鮮やかな色で玩具っぽさを表現したという=伊藤菜々子撮影
鮮やかな色で玩具っぽさを表現したという=伊藤菜々子撮影
鮮やかな色で玩具っぽさを表現したという=伊藤菜々子撮影 JR博多駅前広場にあるヘンリー・ムーアの彫刻作品「着衣の横たわる母と子」

 高さ4メートルの「赤い犬」は空を見上げ、すっくと立っていた。福岡の繁華街・天神のほど近く。市民の健康づくりをサポートする「あいれふ」ビル前の緑地帯。米国の現代芸術家キース・ヘリング(1958~90)の最大級の野外彫刻「無題」だ。

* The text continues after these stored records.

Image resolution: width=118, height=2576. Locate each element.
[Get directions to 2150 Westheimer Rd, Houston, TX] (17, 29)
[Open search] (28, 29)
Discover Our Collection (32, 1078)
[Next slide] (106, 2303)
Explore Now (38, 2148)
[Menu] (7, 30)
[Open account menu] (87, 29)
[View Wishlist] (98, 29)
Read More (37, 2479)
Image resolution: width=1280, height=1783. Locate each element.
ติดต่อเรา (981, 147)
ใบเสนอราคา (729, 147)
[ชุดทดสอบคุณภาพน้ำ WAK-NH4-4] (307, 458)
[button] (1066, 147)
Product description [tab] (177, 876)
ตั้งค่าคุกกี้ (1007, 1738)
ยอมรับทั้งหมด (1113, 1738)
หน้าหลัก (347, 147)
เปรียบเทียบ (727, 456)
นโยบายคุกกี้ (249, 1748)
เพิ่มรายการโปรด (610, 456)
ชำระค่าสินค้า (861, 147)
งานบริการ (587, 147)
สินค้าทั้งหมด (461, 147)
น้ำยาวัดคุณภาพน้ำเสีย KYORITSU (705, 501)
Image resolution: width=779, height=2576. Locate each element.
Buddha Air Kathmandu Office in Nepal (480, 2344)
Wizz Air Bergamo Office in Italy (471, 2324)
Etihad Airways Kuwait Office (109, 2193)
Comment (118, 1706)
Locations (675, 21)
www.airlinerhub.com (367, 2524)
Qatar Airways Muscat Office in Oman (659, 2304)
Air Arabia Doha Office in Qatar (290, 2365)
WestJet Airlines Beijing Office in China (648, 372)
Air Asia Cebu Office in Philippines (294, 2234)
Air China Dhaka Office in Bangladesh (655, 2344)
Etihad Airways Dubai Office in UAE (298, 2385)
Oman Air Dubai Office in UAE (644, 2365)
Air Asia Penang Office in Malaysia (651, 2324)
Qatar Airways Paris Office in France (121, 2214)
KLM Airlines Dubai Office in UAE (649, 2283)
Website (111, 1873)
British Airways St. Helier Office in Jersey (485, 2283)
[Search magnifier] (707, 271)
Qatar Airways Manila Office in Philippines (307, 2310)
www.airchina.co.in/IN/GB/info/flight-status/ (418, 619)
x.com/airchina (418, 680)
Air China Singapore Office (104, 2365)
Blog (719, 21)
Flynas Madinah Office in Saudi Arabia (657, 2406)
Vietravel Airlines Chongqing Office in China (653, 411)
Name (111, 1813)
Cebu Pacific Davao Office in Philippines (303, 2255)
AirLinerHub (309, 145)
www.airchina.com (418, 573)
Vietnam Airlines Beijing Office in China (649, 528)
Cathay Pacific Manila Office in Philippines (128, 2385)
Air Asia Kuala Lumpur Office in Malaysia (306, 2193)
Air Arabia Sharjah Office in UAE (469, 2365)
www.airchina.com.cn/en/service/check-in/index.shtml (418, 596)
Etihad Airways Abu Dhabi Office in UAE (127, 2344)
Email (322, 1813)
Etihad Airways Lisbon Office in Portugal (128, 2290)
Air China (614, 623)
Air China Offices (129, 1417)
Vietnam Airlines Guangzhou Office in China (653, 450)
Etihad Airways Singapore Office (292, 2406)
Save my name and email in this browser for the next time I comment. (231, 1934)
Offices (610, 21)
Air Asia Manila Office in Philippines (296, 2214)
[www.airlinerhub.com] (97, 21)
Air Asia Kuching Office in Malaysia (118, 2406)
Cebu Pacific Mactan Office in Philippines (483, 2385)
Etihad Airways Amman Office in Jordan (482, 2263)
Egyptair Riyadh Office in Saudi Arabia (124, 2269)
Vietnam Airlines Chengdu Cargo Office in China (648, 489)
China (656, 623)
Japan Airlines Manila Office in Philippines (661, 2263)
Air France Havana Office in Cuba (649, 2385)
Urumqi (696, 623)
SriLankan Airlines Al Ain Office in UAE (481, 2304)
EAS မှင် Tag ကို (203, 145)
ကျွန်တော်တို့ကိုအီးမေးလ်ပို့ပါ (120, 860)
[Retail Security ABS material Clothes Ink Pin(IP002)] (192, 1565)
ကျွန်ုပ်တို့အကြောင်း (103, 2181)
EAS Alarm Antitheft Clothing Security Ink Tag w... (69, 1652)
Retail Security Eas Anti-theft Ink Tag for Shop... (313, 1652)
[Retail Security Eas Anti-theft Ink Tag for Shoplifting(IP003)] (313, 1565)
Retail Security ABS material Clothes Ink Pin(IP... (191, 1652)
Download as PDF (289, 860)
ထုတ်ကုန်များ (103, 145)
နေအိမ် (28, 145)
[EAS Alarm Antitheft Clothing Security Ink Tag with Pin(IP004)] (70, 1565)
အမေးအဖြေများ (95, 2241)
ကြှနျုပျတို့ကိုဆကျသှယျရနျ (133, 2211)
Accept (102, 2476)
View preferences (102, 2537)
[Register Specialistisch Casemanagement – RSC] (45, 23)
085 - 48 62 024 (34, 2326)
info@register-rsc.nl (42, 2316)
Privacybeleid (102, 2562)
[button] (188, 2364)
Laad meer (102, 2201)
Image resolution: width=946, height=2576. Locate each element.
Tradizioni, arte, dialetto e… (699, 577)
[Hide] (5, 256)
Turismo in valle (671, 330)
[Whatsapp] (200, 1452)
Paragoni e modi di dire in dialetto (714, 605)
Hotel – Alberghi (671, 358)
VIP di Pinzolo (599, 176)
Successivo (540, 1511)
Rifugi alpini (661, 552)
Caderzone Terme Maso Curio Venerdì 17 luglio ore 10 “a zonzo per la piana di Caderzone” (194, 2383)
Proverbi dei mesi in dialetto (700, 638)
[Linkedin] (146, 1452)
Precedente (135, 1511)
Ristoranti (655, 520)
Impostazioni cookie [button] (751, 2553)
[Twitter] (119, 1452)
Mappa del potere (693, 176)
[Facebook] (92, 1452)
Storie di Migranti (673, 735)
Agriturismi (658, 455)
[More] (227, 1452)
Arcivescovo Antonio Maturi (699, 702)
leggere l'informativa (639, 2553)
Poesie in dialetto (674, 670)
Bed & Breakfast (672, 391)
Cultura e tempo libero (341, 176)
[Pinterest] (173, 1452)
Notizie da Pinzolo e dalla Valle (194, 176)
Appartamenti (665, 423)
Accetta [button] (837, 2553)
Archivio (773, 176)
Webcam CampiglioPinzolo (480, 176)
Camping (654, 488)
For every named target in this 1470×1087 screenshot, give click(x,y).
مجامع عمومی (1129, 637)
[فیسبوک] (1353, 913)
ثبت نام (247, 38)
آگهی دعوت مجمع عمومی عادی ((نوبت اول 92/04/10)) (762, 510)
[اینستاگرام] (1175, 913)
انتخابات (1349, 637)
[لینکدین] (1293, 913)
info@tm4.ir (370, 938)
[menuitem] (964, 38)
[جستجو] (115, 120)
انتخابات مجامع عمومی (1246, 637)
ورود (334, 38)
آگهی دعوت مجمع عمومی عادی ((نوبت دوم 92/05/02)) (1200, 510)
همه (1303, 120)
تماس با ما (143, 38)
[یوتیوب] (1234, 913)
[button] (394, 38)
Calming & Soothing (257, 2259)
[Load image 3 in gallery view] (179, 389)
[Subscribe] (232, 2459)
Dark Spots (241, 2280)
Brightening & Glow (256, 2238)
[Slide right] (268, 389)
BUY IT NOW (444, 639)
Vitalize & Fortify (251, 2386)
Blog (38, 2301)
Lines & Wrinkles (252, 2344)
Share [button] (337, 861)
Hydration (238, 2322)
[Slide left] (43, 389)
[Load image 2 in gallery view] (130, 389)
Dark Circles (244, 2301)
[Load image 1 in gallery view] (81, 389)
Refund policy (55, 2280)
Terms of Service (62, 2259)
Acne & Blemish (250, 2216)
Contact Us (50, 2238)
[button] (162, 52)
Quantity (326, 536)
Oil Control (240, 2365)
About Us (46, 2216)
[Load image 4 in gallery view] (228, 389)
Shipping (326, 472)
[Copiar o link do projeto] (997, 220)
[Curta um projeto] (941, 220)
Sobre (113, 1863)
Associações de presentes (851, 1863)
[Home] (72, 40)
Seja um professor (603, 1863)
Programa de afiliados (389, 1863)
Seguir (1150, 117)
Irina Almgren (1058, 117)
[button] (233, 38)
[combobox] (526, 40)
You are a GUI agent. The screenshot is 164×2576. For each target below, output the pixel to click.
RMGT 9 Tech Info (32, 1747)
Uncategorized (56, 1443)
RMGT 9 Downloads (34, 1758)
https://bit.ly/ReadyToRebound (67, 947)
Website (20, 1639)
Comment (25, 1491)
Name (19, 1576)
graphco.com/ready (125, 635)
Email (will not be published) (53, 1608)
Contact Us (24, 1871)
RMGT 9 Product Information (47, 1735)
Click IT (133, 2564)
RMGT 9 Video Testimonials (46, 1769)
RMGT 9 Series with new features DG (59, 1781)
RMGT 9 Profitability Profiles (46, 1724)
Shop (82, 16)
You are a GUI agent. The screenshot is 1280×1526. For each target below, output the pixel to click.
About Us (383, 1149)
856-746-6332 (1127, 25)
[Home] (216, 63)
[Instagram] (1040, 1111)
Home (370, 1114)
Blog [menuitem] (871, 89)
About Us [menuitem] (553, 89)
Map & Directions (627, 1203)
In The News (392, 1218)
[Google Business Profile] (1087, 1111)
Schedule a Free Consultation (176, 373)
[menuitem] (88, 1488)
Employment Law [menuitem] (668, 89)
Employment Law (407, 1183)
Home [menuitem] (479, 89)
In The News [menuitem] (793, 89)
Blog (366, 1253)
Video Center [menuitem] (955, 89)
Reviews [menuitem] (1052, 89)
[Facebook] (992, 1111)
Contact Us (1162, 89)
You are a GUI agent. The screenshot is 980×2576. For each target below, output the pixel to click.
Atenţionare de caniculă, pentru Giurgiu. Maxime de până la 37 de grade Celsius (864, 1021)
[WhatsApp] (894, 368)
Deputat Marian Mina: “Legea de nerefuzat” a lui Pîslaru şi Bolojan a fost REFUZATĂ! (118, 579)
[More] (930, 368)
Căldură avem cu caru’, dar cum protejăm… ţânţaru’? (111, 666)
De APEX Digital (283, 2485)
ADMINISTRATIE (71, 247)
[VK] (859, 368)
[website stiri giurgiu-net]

 キースは80年代初頭、ニューヨーク市内の地下鉄構内にある黒い広告用看板にチョークで描いたグラフィティアート(落書き)で、一躍有名になった。「アートは大衆のもの。日常生活につながっていなくては」というのが持論で、エイズのため31歳で亡くなるまで、多くの人の目に入る場所で、愛と平和へのメッセージを表現し続けた。

 「無題」にもその思想は込められている。子どもがぶら下がってもいいように台座はとりつけず、自由に触れるようにした。「公共の場の彫刻は、その場になじんでないとダメだ。環境や地域の中で役割を持つべきなんだ」という言葉の通りに。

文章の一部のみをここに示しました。